Unfortunately, there is a great deal of confusion about dental insurance. Please remember that we do not work for any insurance company or for any PPO or HMO. We work for you. Our treatment recommendations are based solely on what we feel will give you the best dental health outcome. Insurance companies' treatment recommendations are based solely on what is best for their profit margins.

There are two methods commonly used by dental insurance companies to limit your reimbursement. The first is the payment schedule, which limits the amount covered for any particular procedure. Most of these benefit tables are based on faulty and outdated information and cannot be justified. An insurance company may also limit payment because they claim the fee was greater than the "usual and customary" charge for that procedure. Again, it is impossible to ascertain how the insurance companies arrive at their "usual and customary" figures, which can be less than half of those found in nationally published data. Moreover, we are not satisfied with "usual" or "customary" and you can expect unusual and extraordinary care at our office.

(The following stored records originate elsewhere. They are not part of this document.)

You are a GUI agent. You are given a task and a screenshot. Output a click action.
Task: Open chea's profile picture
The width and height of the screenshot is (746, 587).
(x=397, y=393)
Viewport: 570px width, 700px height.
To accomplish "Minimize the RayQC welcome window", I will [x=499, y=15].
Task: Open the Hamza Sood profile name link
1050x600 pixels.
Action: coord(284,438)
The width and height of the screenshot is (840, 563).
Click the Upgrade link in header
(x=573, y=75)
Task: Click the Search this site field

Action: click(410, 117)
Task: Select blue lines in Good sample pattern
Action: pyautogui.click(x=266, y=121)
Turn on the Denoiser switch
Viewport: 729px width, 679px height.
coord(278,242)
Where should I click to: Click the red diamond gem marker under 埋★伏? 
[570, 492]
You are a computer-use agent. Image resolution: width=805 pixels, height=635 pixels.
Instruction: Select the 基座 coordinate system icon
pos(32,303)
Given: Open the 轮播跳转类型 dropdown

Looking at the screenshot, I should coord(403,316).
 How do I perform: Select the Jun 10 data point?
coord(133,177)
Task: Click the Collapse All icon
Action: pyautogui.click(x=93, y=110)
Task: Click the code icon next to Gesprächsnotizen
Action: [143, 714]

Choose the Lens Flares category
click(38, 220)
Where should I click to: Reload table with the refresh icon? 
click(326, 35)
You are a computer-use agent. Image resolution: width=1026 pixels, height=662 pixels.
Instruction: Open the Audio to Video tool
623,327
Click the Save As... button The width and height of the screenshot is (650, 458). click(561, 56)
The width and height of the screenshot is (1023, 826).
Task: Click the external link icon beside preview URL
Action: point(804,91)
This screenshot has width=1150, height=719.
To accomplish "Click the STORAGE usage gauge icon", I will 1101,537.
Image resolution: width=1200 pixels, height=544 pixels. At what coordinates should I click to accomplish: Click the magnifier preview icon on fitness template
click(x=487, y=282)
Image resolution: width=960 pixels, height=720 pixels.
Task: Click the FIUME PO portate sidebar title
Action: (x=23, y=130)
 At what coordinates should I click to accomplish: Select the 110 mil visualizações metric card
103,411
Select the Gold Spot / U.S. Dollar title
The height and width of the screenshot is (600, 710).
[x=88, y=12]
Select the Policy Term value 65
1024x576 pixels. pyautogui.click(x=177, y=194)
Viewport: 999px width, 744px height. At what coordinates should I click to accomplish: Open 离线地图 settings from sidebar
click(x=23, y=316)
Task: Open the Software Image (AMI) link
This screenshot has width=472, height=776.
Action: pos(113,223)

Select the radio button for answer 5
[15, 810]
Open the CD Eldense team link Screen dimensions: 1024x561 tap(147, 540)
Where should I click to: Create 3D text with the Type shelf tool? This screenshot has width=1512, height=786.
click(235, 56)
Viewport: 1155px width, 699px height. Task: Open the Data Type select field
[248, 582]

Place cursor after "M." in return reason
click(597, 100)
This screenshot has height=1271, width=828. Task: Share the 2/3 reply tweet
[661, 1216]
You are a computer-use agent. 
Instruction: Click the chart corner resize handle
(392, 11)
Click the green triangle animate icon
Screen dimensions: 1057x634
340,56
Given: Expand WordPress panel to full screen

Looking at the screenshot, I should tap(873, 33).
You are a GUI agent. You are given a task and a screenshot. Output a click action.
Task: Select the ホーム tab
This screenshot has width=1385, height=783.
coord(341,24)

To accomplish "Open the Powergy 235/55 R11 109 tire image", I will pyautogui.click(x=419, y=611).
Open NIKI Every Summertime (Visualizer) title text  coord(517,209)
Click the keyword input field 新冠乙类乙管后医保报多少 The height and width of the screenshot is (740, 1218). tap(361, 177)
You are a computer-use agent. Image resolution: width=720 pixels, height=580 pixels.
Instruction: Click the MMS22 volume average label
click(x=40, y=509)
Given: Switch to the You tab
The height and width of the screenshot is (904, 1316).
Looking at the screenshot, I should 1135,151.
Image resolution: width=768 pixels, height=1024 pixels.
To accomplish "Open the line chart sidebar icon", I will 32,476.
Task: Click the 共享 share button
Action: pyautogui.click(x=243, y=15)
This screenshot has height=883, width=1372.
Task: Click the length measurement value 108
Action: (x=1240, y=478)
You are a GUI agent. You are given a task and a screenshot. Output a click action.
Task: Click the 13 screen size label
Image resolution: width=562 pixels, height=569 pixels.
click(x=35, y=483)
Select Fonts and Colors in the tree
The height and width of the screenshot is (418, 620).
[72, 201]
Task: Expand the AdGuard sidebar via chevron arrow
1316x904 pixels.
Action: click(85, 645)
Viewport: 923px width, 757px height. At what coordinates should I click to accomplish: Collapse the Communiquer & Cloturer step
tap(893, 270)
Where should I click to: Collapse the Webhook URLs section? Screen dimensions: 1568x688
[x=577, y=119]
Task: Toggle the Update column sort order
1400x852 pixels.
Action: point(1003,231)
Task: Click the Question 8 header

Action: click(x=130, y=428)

The second - and most restricting - limitation to benefits is the yearly maximum payment the dental insurance company will reimburse. Regardless of the procedure coverage, most dental insurance companies will cap the payment between $1000 and $2500 a year. Thus, if the insurance company's scheduled re-imbursement for a $3000 procedure were $2400, they would still only pay up to their yearly maximum of, say, $1500.

While we are not directly involved with any insurance company, we will do all we can to help you derive maximum benefits from your insurance plan. For extensive treatment we will submit a pre-treatment estimate to your insurance company, when requested, to determine what reimbursement is available for anticipated services. After that treatment is completed, our office will then send in a final insurance claim for you.

We have a staff member whose sole job is to help patients receive as much as possible from their insurance company, but remember this is done as a courtesy to our patients. Each patient is entirely responsible for his or her bill.

We understand that on occasion cancellations are necessary, particularly due to illness. Please remember, though, that each appointment time is reserved exclusively for that individual patient, and without adequate time to fill the broken appointment, the operatory is empty for that time. Unfortunately, the overhead of the operatory continues. Therefore, if we are unable to have one full business day’s notice of a cancellation, an overhead charge of 30% of the appointed procedure will be made - unless we are able to fill that time. We would much prefer never to make that charge, so please try to schedule a time that is most convenient for you.